It was the last FFF (Fun, Free Friday) of the summer. Here, one non-driving teen was needing a ride to the high school where the cross-country team was hoofing it over hill and dale. One non-driving 8-year-old needed his breakfast, and two oft-driving parents plotted logistics.
When the dust had settled, vehicles parked, the teen was at school, the driving mother was at the coffee shop and—oh, wait. Here came the driving father and his non-driving companion.
Sighing, I retrieved the writing notebook I’d forgotten. A pair of blue eyes looked up at me. “I didn’t get to sleep in today.” It was Little. “Instead, I ended up in Nappanee.”
“Me, either,” I thought. “And me, too.”
The McDonald’s bag he clutched in one small paw told me that a party was planned at an office down the block and that I shouldn’t come over too soon. Ah, summer.
According to the owner of the small paws and the breakfast-burrito-eating teeth, he wasn’t the only one who’d ended up in an unexpected place. It was back in July one morning as I sat outdoors that I heard him.
We’d been doing what we do for three weeks in the summer, that being the nightly plop-and-drop on the couch to follow the Tour de France. For days, we’d tracked the peloton’s progress, watched the yellow shirt change hands and gasped over spectacular pileups.
Dashing along cobblestone streets all alone as the sun shines bright is one thing. But dashing along teeth-rattling streets in the rain with a group of your peers, packed tight as a can of sardines, is another. One hiccup, a burp, a cough, or a sneeze, and, to quote the nursery rhyme, “We all fall down.” All of this makes great television, of course, and is beamed around the world to be played and replayed in slow motion.
Anyway, there I was, working away, when I heard a shout, “Mom, one of those riders just went past the house!”
I swallowed two whoops and a giggle, then texted his dad. Who texted back dryly from his office, “Boy, I’d say he took a wrong turn.”
Taking a wrong turn that landed you in corn country would be terribly disappointing for a cyclist in France with high hopes. But that’s minor compared to the U.S. Marine who took a wrong turn recently at the Mexico border and got himself arrested and beaten. As he learned, the ramp on the left did not head north to San Diego, and things went south from there. Oops. And ouch.
Life is often surprising like that. A hitch, a glitch, a change in your plans, and suddenly, to quote Little, “You’re in Nappanee.” Not sleeping in.
Speaking of surprises, Little got a big one at Parent Night two days before school began. We were tucking his supplies into his desk when consternation fell. “She’s right beside me!” he exclaimed, dismayed, one finger pointing at the desk next to his.
Sure enough. It was his nemesis from first grade. Not only had she followed him right into second, but she’d landed just beside him. Glancing at him, I noted that a small storm cloud had moved in, obscuring his dimpled grin.

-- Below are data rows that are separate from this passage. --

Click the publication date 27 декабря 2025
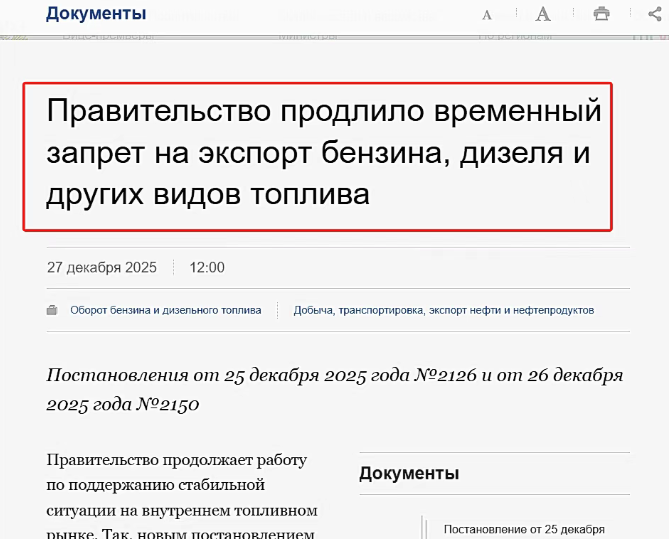This screenshot has width=669, height=539. 102,267
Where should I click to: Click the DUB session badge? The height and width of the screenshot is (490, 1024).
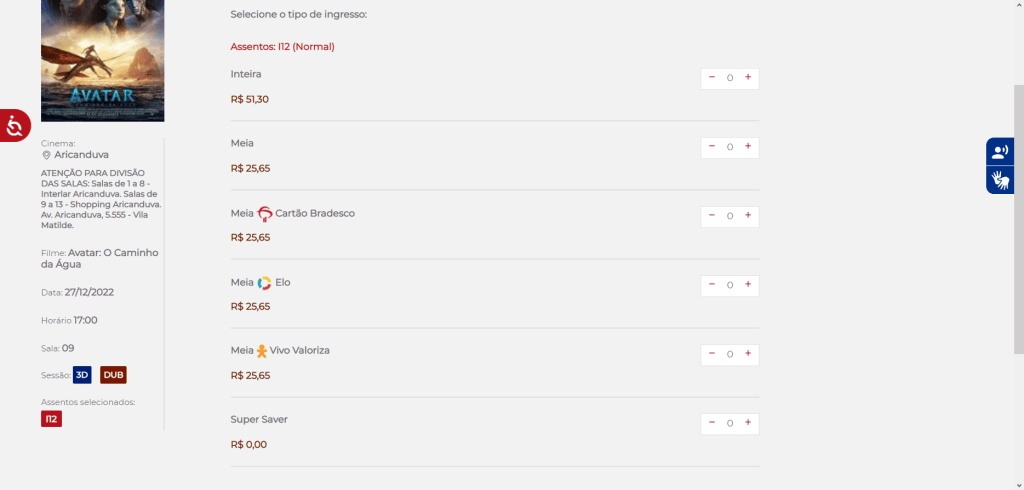(113, 375)
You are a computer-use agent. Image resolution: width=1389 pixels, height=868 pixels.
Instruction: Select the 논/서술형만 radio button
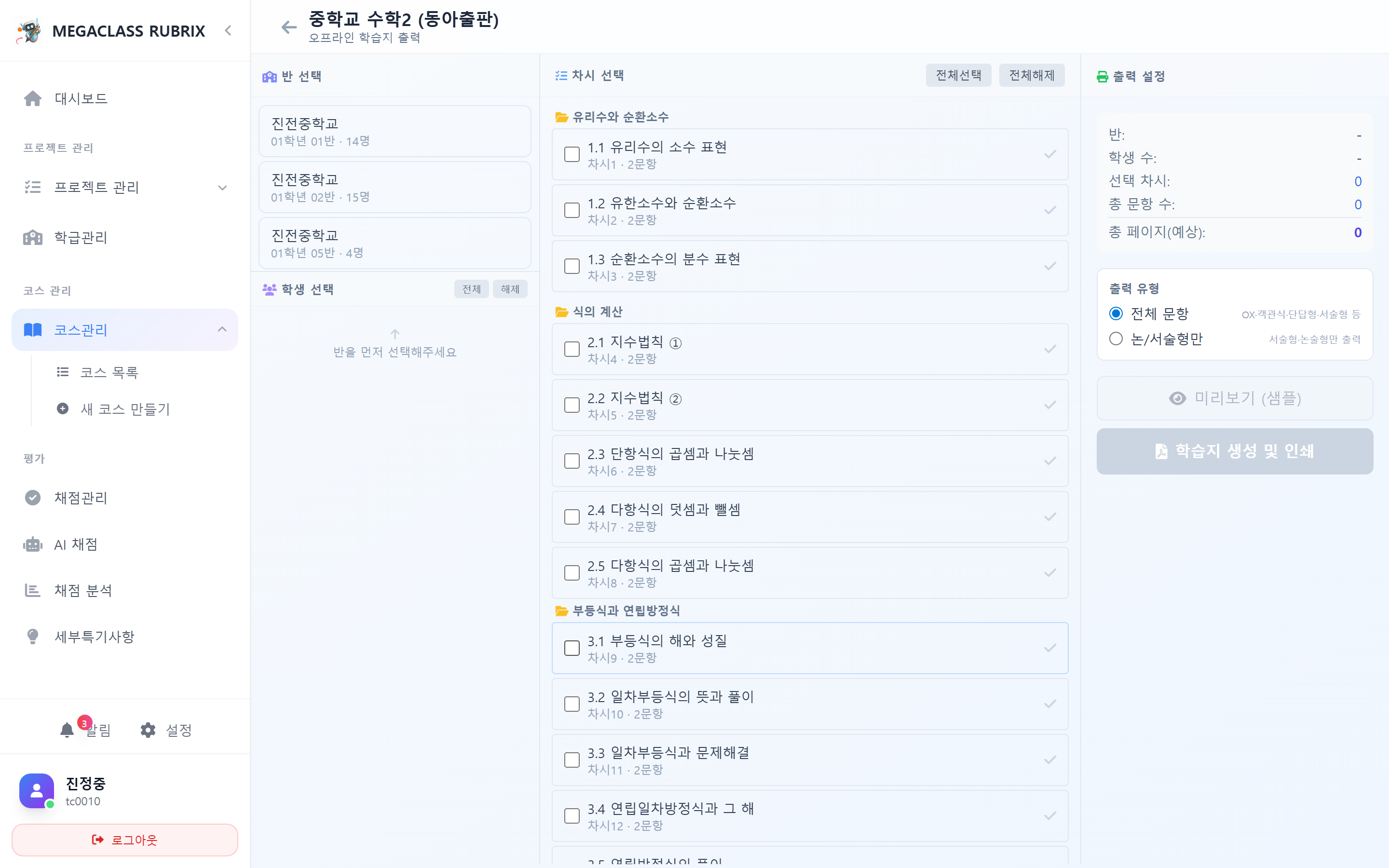click(x=1116, y=339)
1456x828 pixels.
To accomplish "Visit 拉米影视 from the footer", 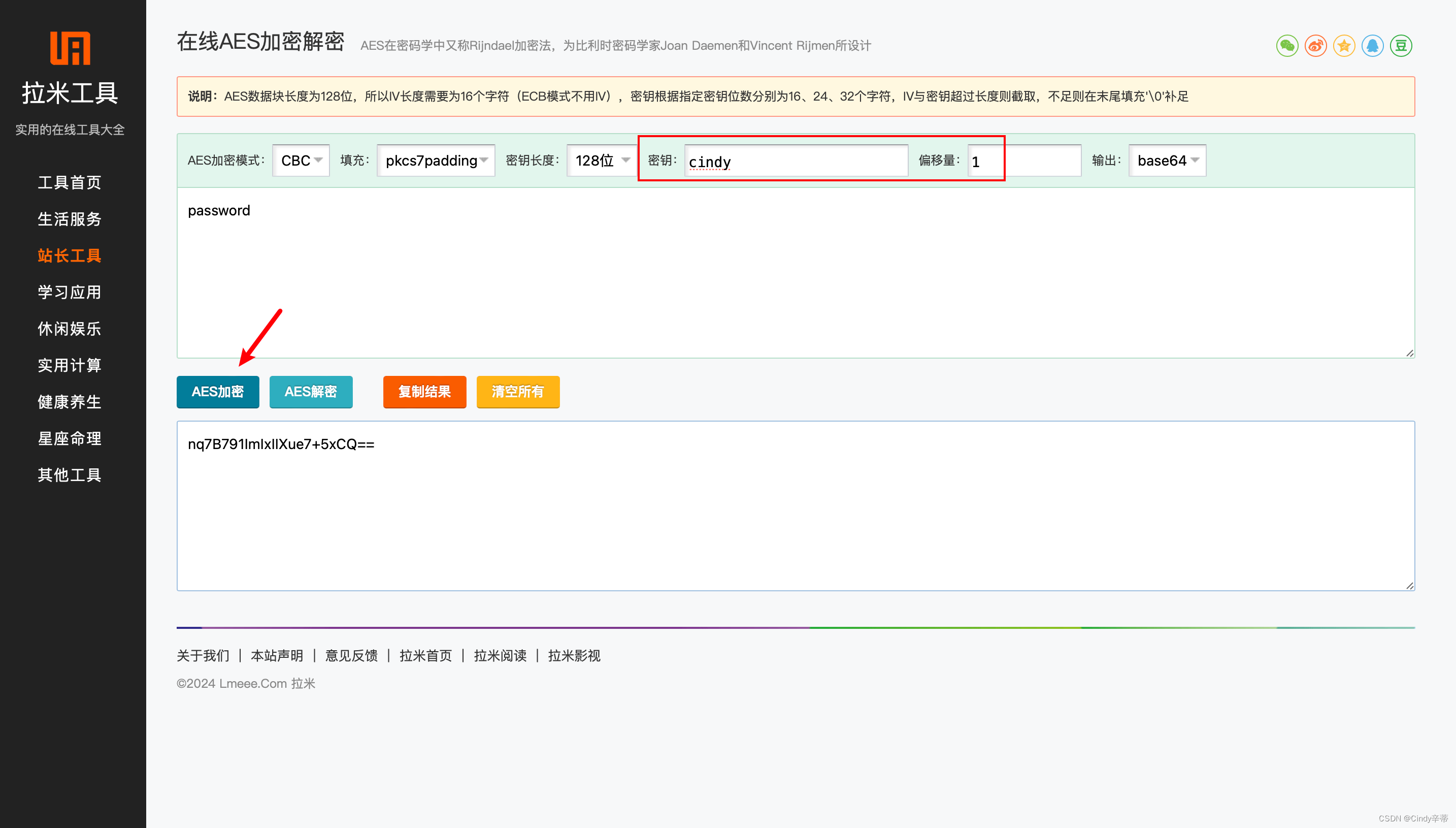I will coord(574,655).
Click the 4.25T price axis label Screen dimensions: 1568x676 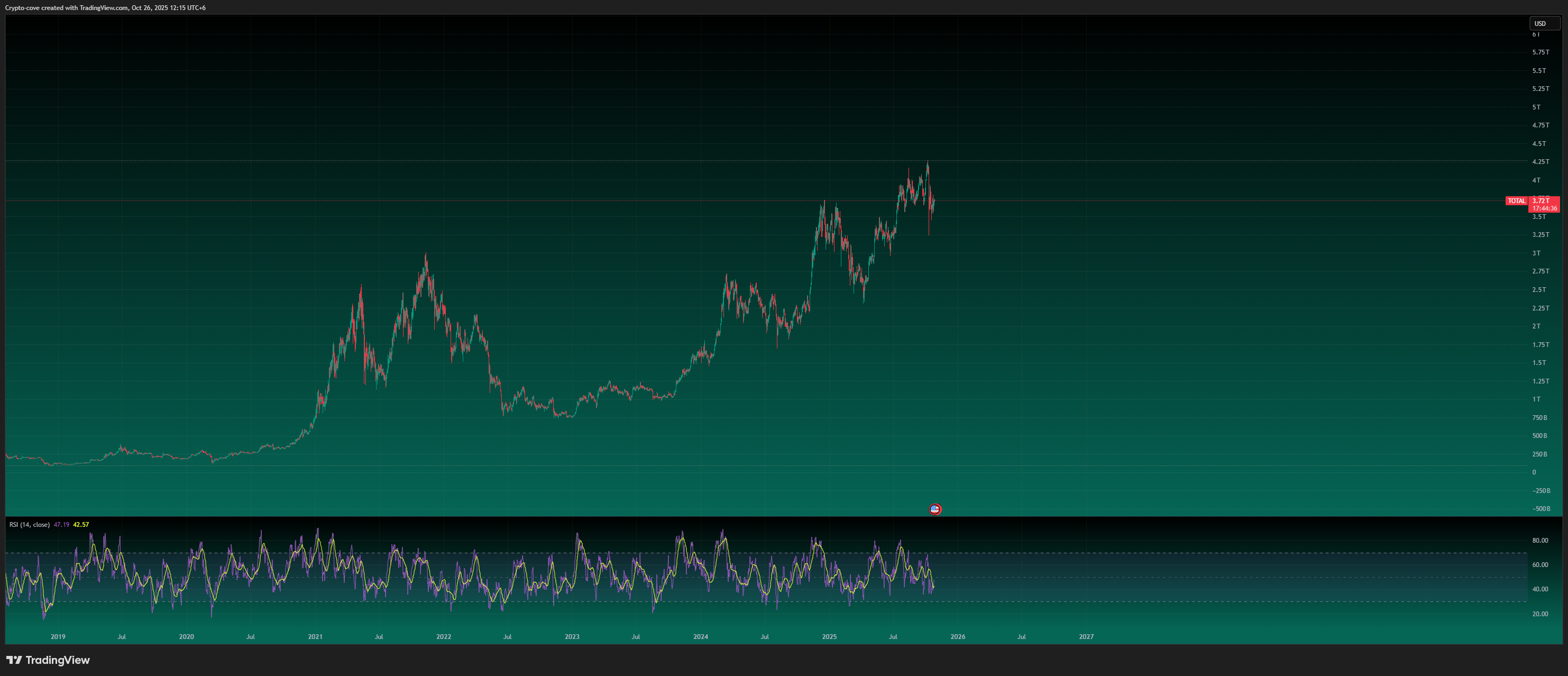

“It will be okay,” I said calmly, recalling a snowy winter’s day and the bus that had delivered a young, indignant scholar to my door.
Slouching in, dejected, he’d spilled it. “I got in trouble today.” Snow caked his boots, a stocking cap sat low over his eyes, and distress lowered dark on his face. “She makes me laugh,” he said, “and then I get in trouble.” Pressured sigh. “I’m behind on my work. I have so much work!”
I nodded, listening. “She won’t stop bugging me.”
All of this came back in a flash, standing beside his desk. “It will be okay,” I said again.
I remembered what else I’d said last winter to my suffering, blue-eyed child. “When you get distracted or upset, talk to Jesus.”
We were driving along in the BMV (Blue Mommy Van), and the fellow behind my shoulder blades was listening. “Tell Him about it,” I’d said that day, “and this is what He’ll do. He will put His hand on your back, and He’ll help you to focus and not be distracted. Jesus will help you with His hand on your back.”
I don’t know what your great surprise, dismay, or frustration’s about. For Little, it’s a yucky, old “gurrul.” For the rest of us, it’s something else. We all know what it’s like when life tosses a curve ball, and all at once, “You’re in Nappanee, not sleeping in.”
No matter what yours is, what Mama told Little is true. When you’re upset, distracted, just pray. Tell Jesus what’s makin’ you mad, what’s stealin’ your peace, and He’ll help. He’ll come alongside ‘cause He’s a true friend, and He’ll put His hand on your back.
Ask Little if you doubt it. He’ll tell you it’s true because Jesus, his friend, has done it for him.